=== DATA ENTRIES ===
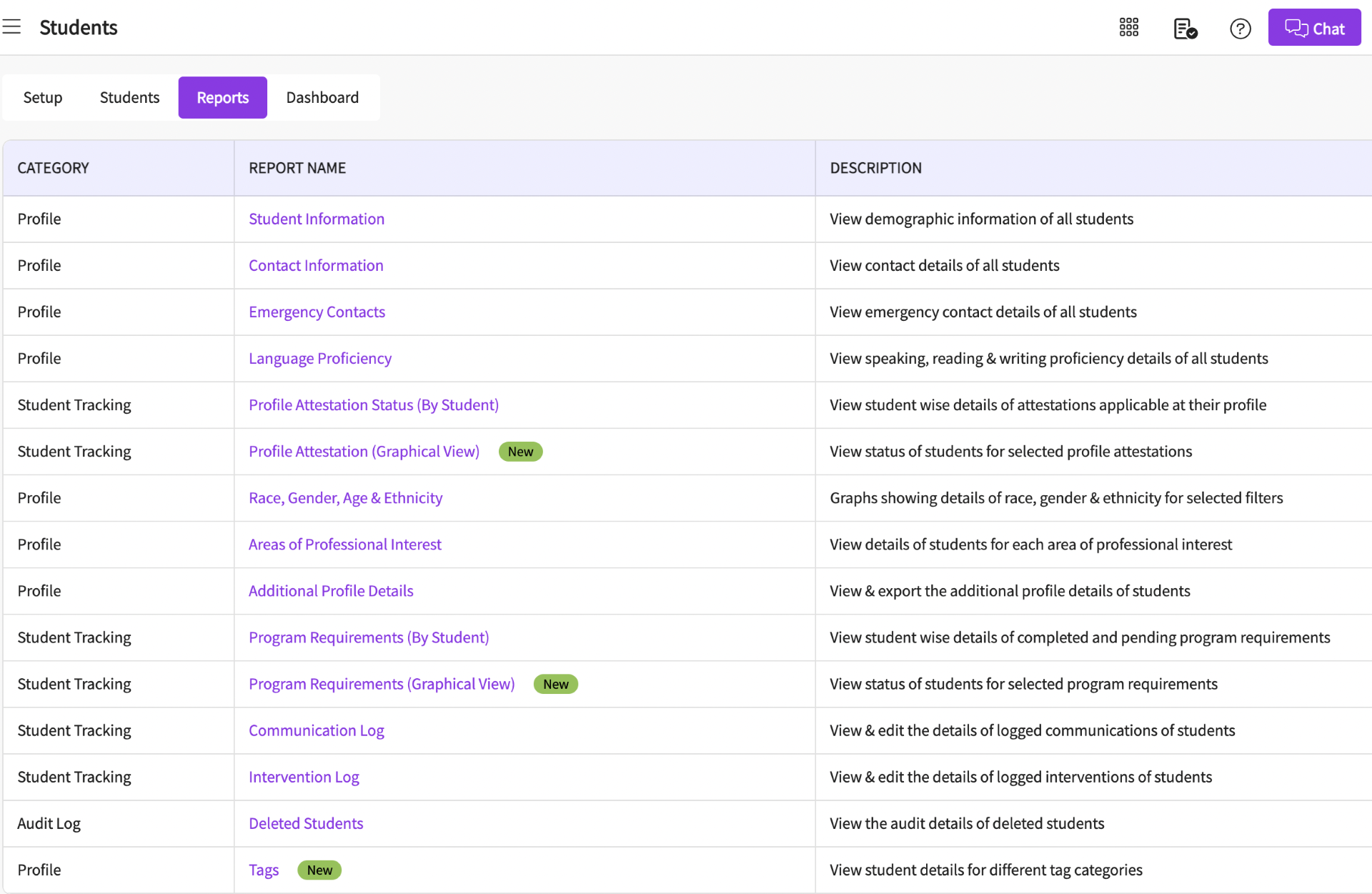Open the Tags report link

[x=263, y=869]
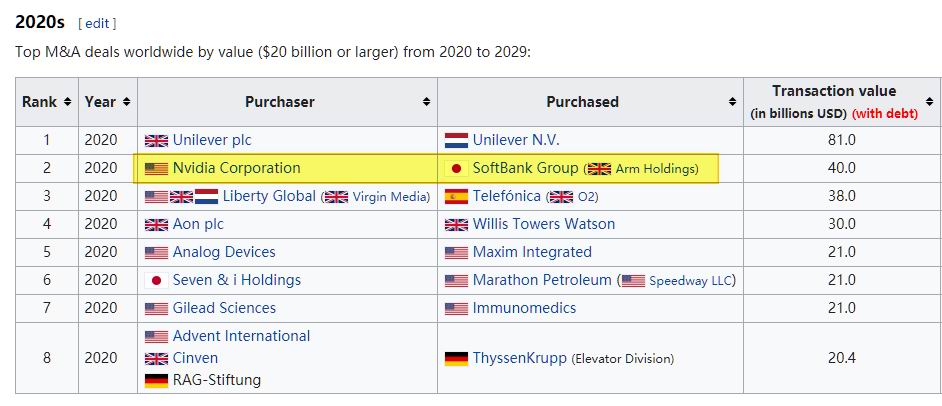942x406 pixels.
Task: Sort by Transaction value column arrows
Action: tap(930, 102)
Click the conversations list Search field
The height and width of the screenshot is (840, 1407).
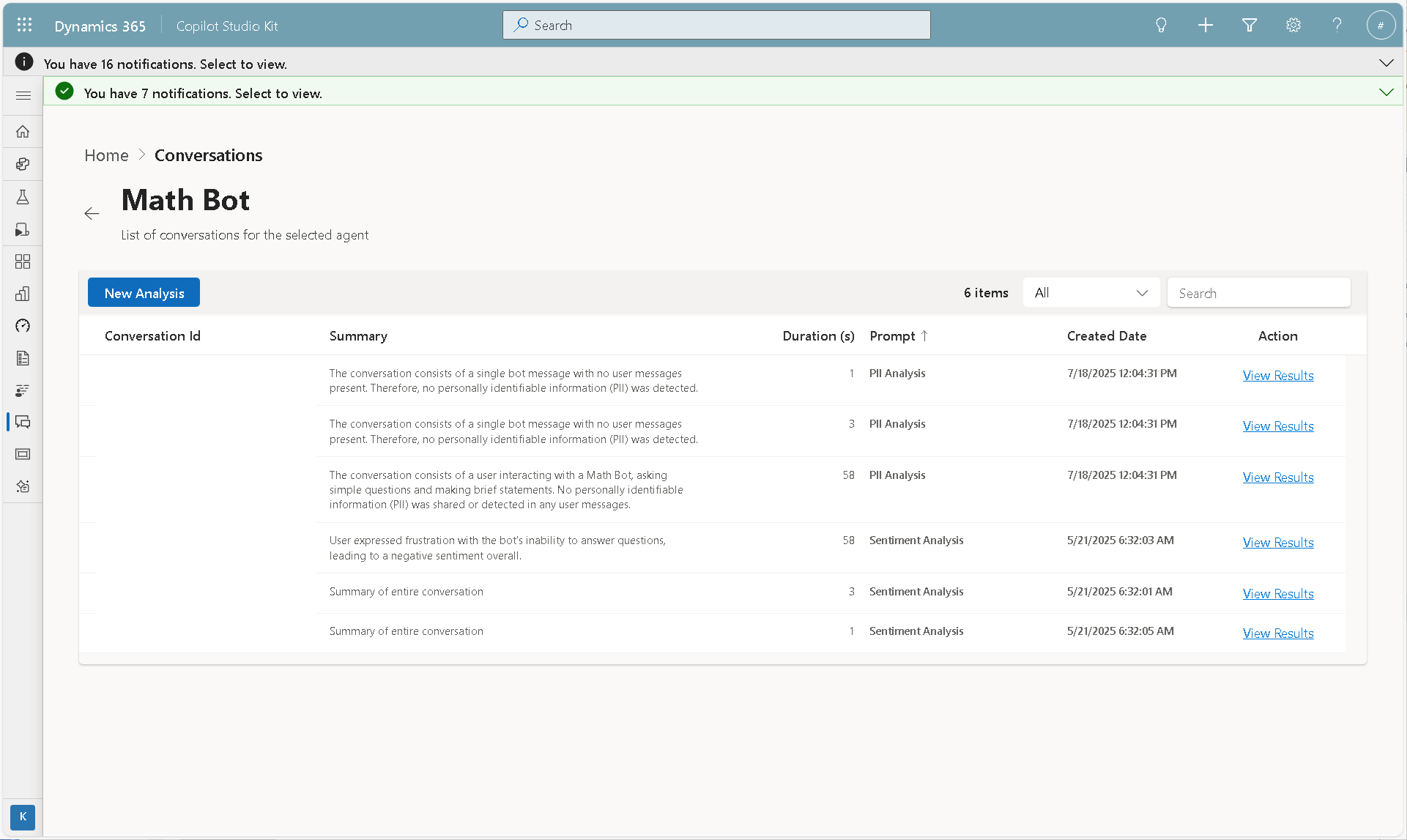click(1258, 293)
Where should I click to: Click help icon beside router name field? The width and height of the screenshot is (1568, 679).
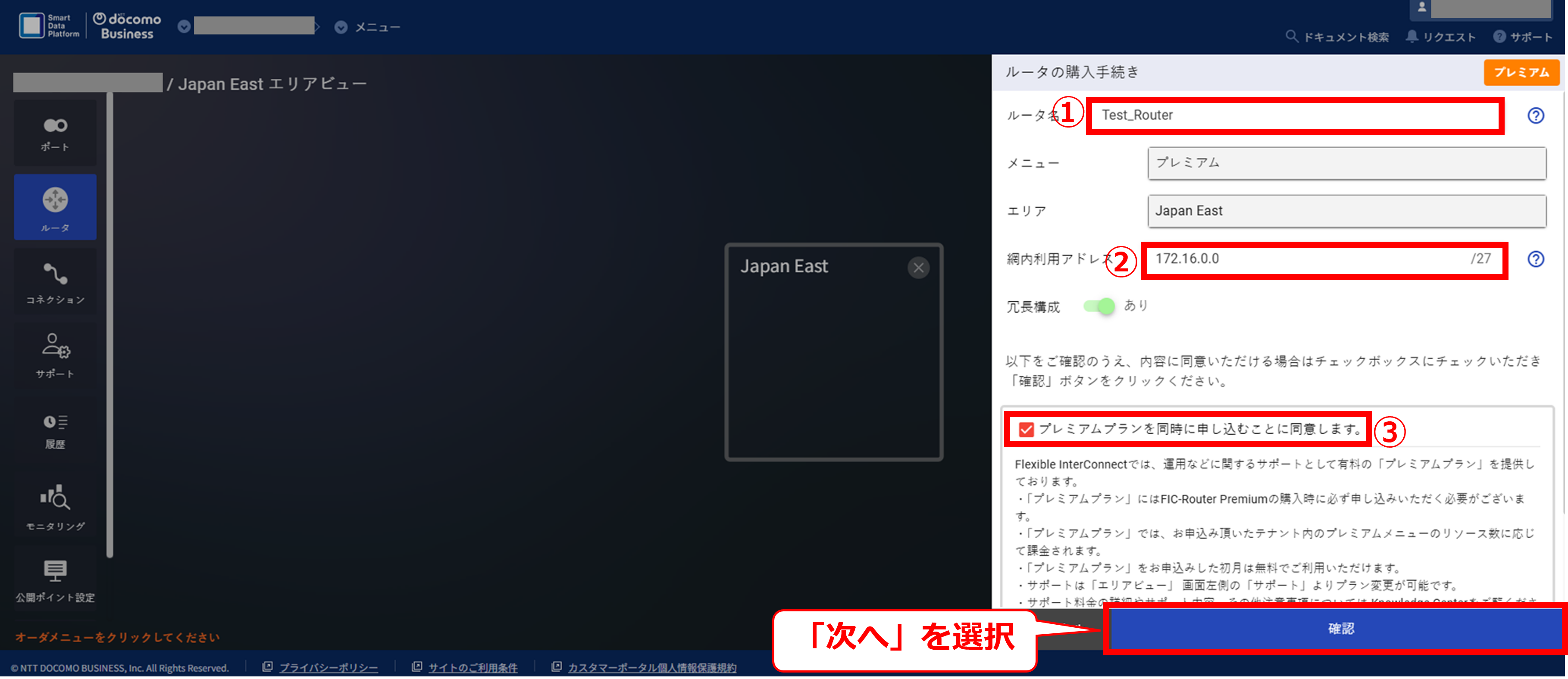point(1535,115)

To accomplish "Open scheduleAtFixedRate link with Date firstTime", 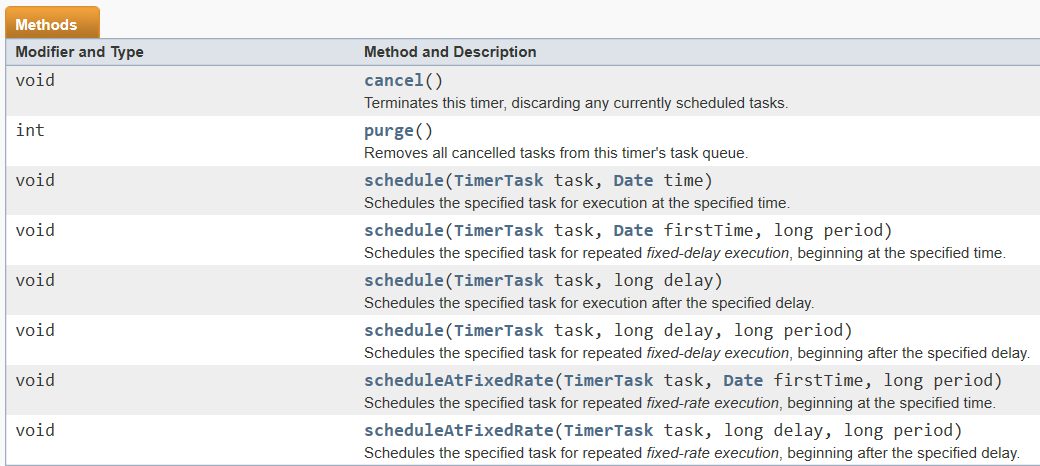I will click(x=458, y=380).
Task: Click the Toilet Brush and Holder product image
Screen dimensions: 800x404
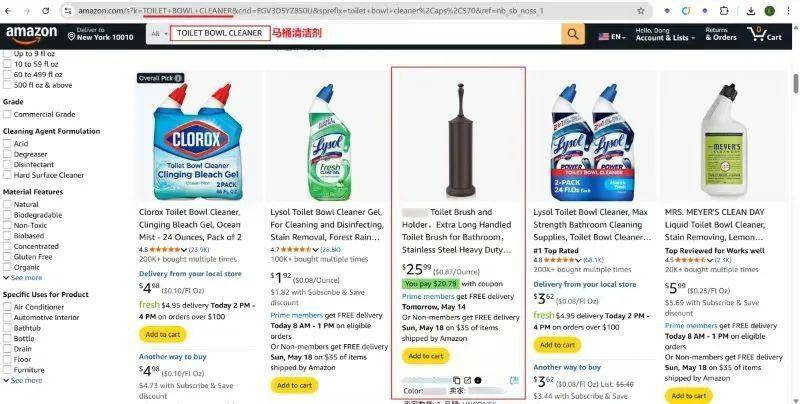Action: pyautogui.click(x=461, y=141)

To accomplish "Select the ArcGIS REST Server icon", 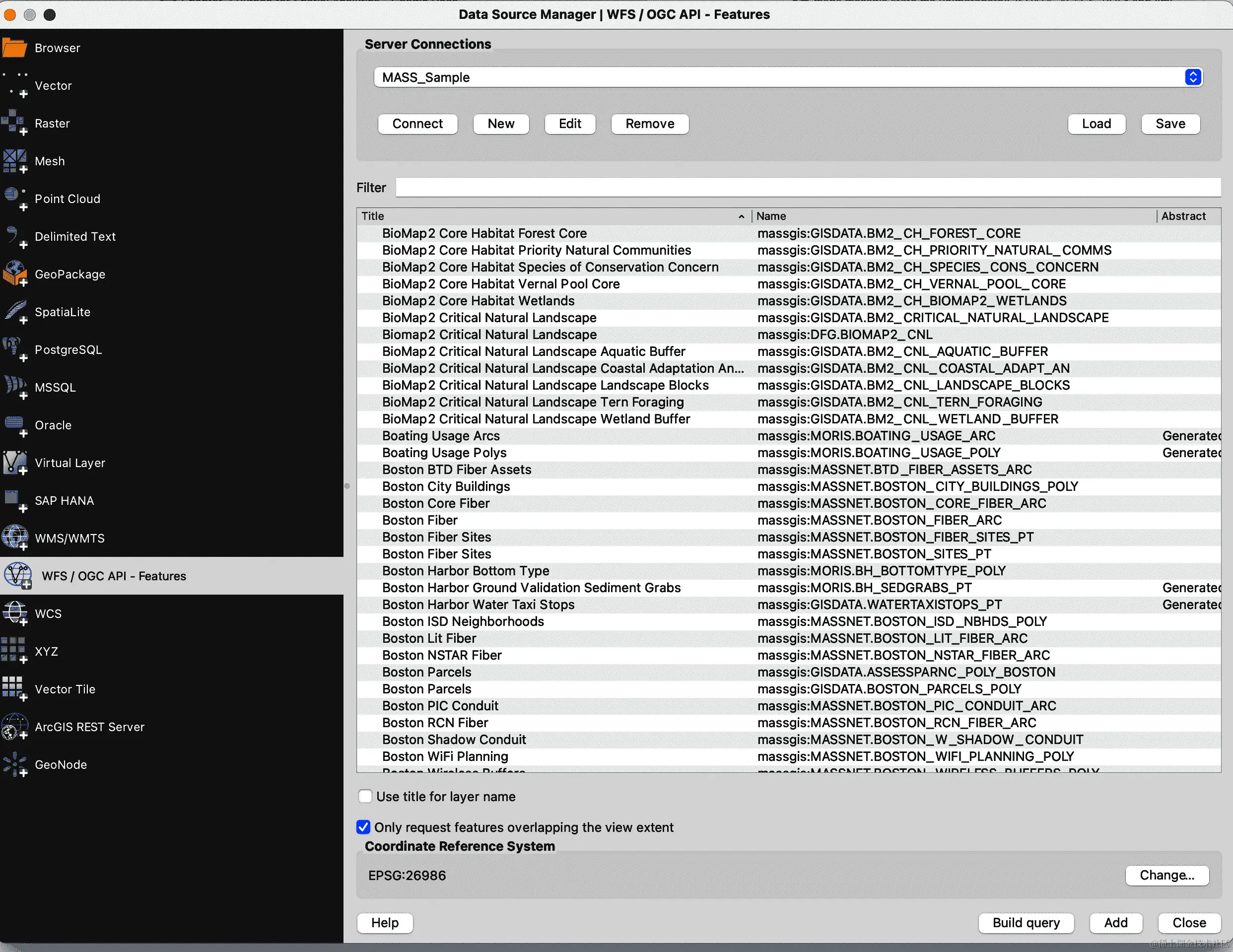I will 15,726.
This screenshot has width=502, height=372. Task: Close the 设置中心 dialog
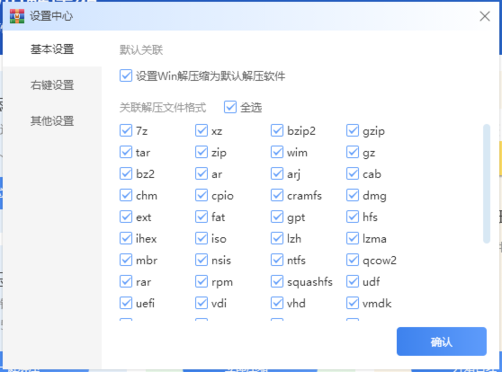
===
**PROBLEM DETAILS**
Switch "conversations list" to "chat list" in the data, from its first line up to and including the line with "click(1258, 293)", and leave everything else unchanged. Give back only those lines, without the pictures.

**RESULT OF THIS EXERCISE**
Open the Tags report link

[x=263, y=869]
942x406 pixels.
Task: Sort by Transaction value column arrows
Action: tap(930, 102)
Click the chat list Search field
The height and width of the screenshot is (840, 1407).
click(1258, 293)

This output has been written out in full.